If you’re surprised by this marketing play, you shouldn’t be. As fellow Inc. columnist Minda Zetlin so aptly put it, selling t-shirts to commemorate the cringeworthy moment is “a classic Elon Musk move.”
It’s also a lesson in emotional intelligence.
What’s emotional intelligence got to do with it?
Emotional intelligence is the ability to identify, understand, and manage emotions–both your own, and those of others. Put more simply, it’s the ability to make emotions work for you, instead of against you.
So, how does the sale of a t-shirt celebrating an epic fail qualify as Musk making emotions work for him?
Chances are, your initial reaction to the Cybertruck window break, and even to the Cybertruck itself, is directly influenced by your opinion of Tesla’s chief executive. That is, you either believe:
Musk is vastly overrated as a company leader, who makes a lot of promises he can’t keep, and whose ideas are too far out there to ever be truly successful.
Or, you believe that…
Musk is a brilliant visionary, who is constantly striving to push himself and others to do the amazing, and who has the potential to change the world.
Obviously, Musk doesn’t care too much about trying to please that first camp.
And while he surely appreciates his fans, he’s not necessarily trying to impress them, either. Rather, his goal is simply to jump the curve.
Famous entrepreneur Guy Kawasaki perfectly described the practice of jumping curves, which he learned from none other than Apple cofounder Steve Jobs: “If you truly want to be an entrepreneur and an innovator, you have to jump curves,” said Kawasaki. “You don’t do things 10% better, you do things ten times better.”
Tesla has become one of the most valuable auto companies in the world based on its ability to jump curves, to make things ten times better (at least in the eyes of some). But you don’t jump curves by imitating the status quo. Instead, you must be willing to take risks, to try new things. Sometimes, those risks will lead to failure.
But out of failure comes learning. And out of learning comes growth.
For example, while initially dumbfounded, Musk later explained the reason why he believed the window shattered during the Cybertruck launch: A few minutes earlier, also live on stage, von Holzhausen had slammed the truck’s door with a sledgehammer to show its durability. Doing so cracked the base of the glass, weakening it and setting it up to break, according to Musk.
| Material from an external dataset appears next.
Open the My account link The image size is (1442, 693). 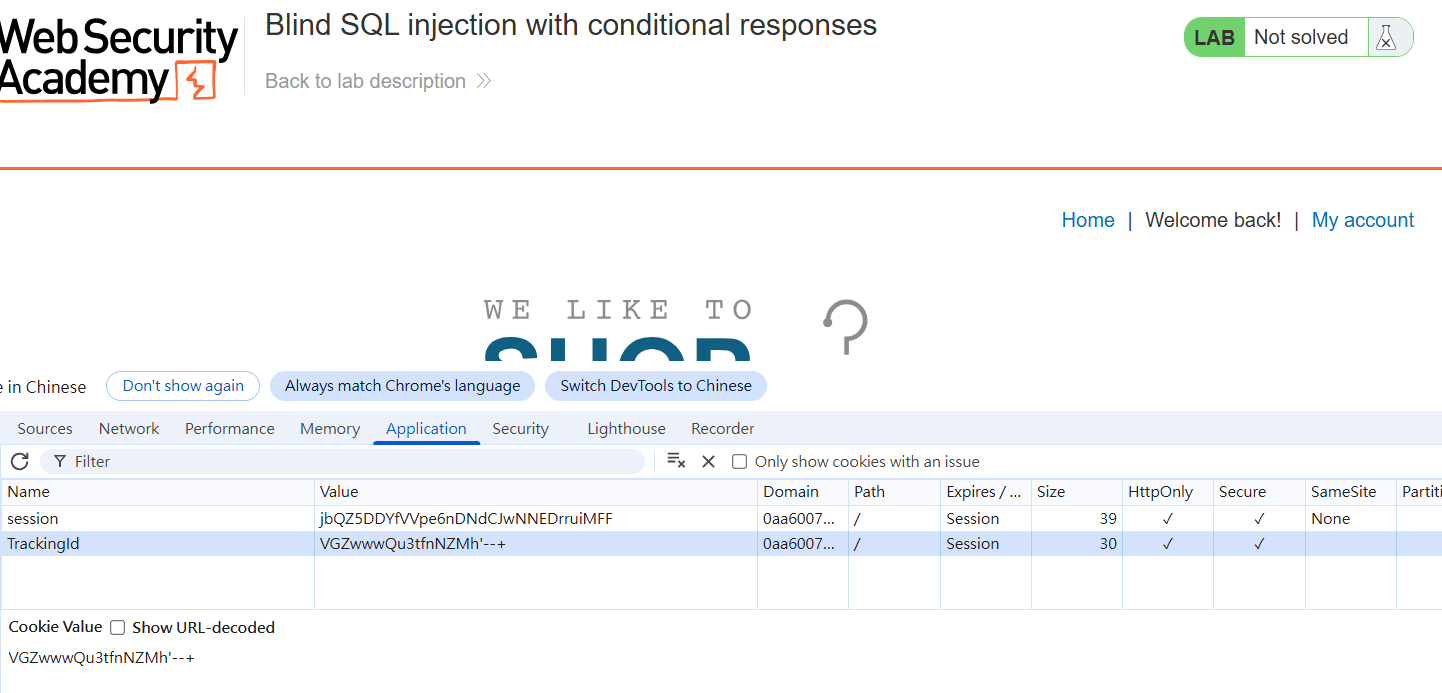tap(1363, 220)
“Should have done steel ball on window, then sledgehammer the door,” he continued. “Next time.”
And here is where emotional intelligence comes into play.
By selling this t-shirt, Musk takes ownership of the moment. He keeps it real, and rather than shun or hide from his failure, he celebrates it.
In effect, he tells the world: “Hey, I’m not perfect. Tesla’s not perfect. But we’re trying our best. We’re learning a lot. We’re moving forward.”
“And we’re having fun as we do it.”
And as he moves forward, Musk continues to inspire people across the globe. Like the 250,000 people who deposited a hundred dollars–to be the first potential owners of a vehicle that just had its “unbreakable” glass broken on live TV.
Now that’s what I call making emotions work for you, instead of against you.